By Michael Lebowitz | October 8, 2021

Relative Value Graphs

  • The S&P 500 is about 1% higher versus last Friday, as the selloffs from earlier in the week were bought vigorously over the previous two days. Energy continues to lead the way, beating the S&P by nearly 1%. Other cyclical sectors outperformed as well, including Industrials, materials, and financials. Transportations stocks were the odd sector out as higher energy prices and poor earnings from FedEx held the sector back.
  • The third graph shows the strong excess returns in energy (XLE) and broad relative weakness in most other sectors over the last 35 trading days.
  • Energy and financials are overbought but still have some room to run, as we noted last week. Crude oil is close to breaking above $80 a barrel. On a technical basis, there is little above $80 to stop it from rising to $100. However, OPEC may increase production and/or Biden release strategic reserves if higher prices occur.
  • Small and mid-caps are among the most overbought sectors but still at scores low enough to provide more upside. International markets, developed and emerging, maintain oversold scores. Given recent dollar strength, the trends may continue.
  • In the upper right corner in the first graph, note the inflation vs. deflation index and TIPs vs. TLT are both overbought. This corresponds with the leading sectors benefiting from another inflationary impulse.

Absolute Value Graphs

  • On an absolute basis, the energy sector is nearing overbought extremes. As we noted earlier, there is still more upside, but a healthy consolidation may be in store over the coming weeks. Staples have the worst absolute score. This sector is feeling the pressure of rising prices, and at this point, it is not clear if they can pass them on to consumers.
  • Discretionary, financials, industrials, and materials all had big jumps in their absolute scores. In the case of industrials and materials, they are now at fair value.
  • All bonds are oversold but not quite to the degree that would warn a rally is in store. Similar theme as we discussed earlier, bond yields are rising, prices falling due to a renewed inflationary scare.
  • Most factors are near fair value. RSP, the equal-weighted S&P 500, is the most overbought, and the NASDAQ is the most oversold. Quite the reversal from a few weeks ago!
  • The S&P 500 is back to slightly overbought but still well below its average score from the prior year.
  • As shown in the fourth graph, all sectors are above their 200dma, except for staples, which is slightly below it. However, staples are nearly three standard deviations below its 50dma, arguing for a bounce in the coming days. Conversely, energy is over two standard deviations above its 50dma, but only 1.3 above its 200dma. As we noted earlier, a consolidation is likely, but more upside would not be surprising. The NASDAQ is two standard deviations below its 50dma, arguing for a bounce, similar to staples.
Technical 10-08-2021, Technical Value Scorecard Report – Week Ending 10-08-21
Technical 10-08-2021, Technical Value Scorecard Report – Week Ending 10-08-21
Technical 10-08-2021, Technical Value Scorecard Report – Week Ending 10-08-21
Technical 10-08-2021, Technical Value Scorecard Report – Week Ending 10-08-21

Users Guide

The technical value scorecard report is one of many tools we use to manage our portfolios. This report may send a strong buy or sell signal, but we may not take any action if other research and models do not affirm it.

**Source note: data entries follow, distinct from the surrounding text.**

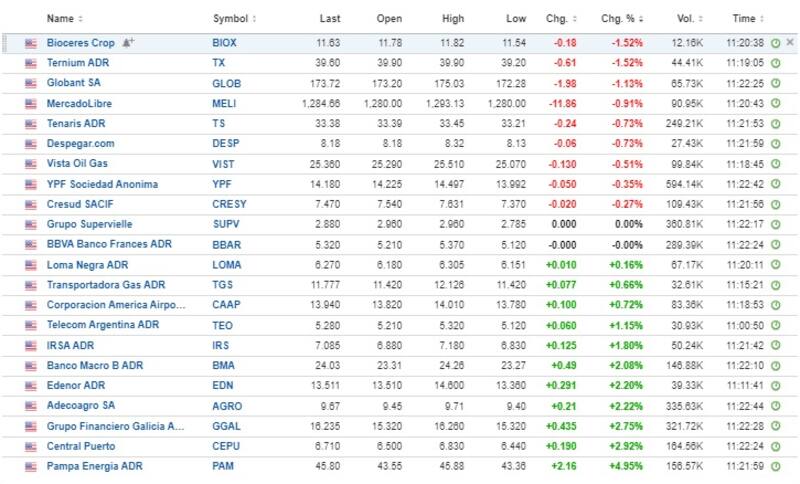Click the drag handle left of Bioceres Crop
Viewport: 800px width, 484px height.
coord(8,43)
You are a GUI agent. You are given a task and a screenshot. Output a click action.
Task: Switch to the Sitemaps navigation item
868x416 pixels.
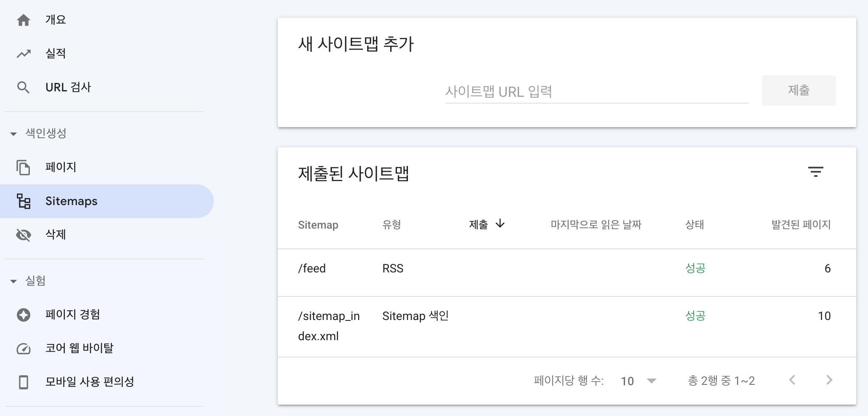[x=71, y=201]
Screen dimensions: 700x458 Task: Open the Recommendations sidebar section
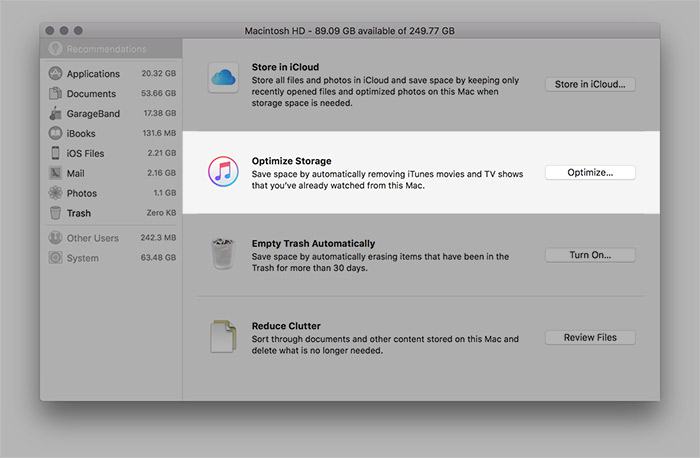(105, 49)
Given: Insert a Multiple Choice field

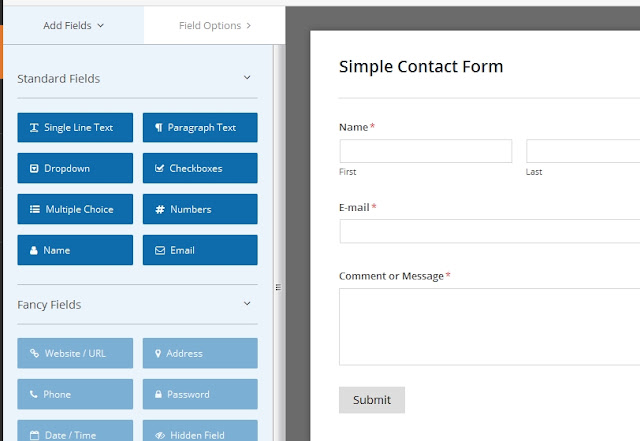Looking at the screenshot, I should [x=75, y=209].
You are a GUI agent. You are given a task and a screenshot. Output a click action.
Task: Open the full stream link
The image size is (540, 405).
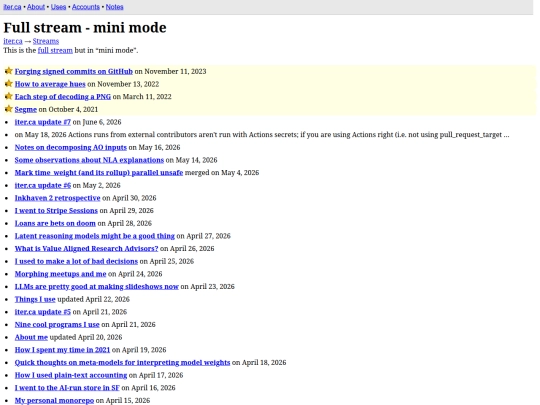pyautogui.click(x=55, y=50)
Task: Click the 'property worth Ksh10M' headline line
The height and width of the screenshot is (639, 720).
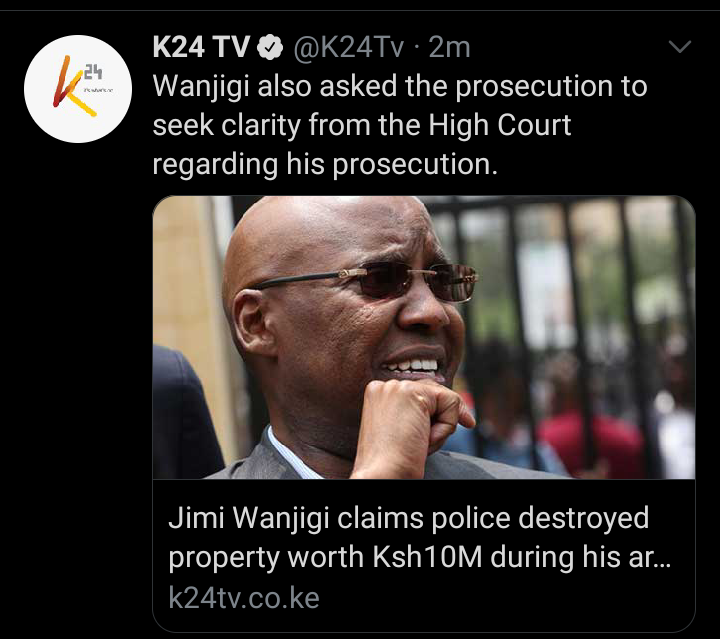Action: pyautogui.click(x=325, y=557)
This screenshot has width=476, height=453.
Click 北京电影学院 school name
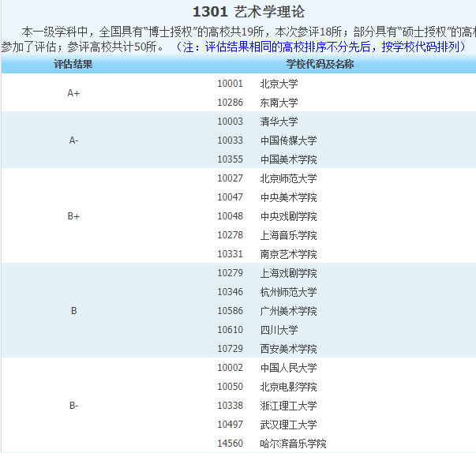point(288,387)
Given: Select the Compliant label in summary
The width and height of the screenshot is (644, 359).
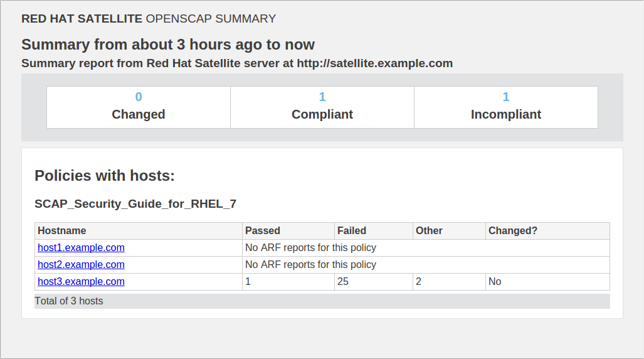Looking at the screenshot, I should pos(322,114).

The score is a percentage of the maximum score based on a series of weighted technical indicators for the last 200 trading days. Assets with scores over or under +/-70% are likely to either consolidate or change the trend. When the scatter plot in the sector graphs has an R-squared greater than .60 the signals are more reliable.

The first set of four graphs below are relative value-based, meaning the technical analysis is based on the ratio of the asset to its benchmark. The second set of graphs is computed solely on the price of the asset. At times we present “Sector spaghetti graphs” which compare momentum and our score over time to provide further current and historical indications of strength or weakness. The square at the end of each squiggle is the current reading. The top right corner is the most bullish, while the bottom left corner is the most bearish.

The ETFs used in the model are as follows:

  • Staples XLP
  • Utilities XLU
  • Health Care XLV
  • Real Estate XLRE
  • Materials XLB
  • Industrials XLI
  • Communications XLC
  • Banking XLF
  • Transportation XTN
  • Energy XLE
  • Discretionary XLY
  • S&P 500 SPY
  • Value IVE
  • Growth IVW
  • Small Cap SLY
  • Mid Cap MDY
  • Momentum MTUM
  • Equal Weighted S&P 500 RSP
  • Dow Jones DIA
  • Emerg. Markets EEM
  • Foreign Markets EFA
  • IG Corp Bonds LQD
  • High Yield Bonds HYG
  • Long Tsy Bonds TLT
  • Med Term Tsy IEI
  • Mortgages MBB
  • Inflation TIP
  • Inflation Index- XLB, XLE, XLF, and Value (IVE)
  • Deflation Index- XLP, XLU, XLK, and Growth (IWE)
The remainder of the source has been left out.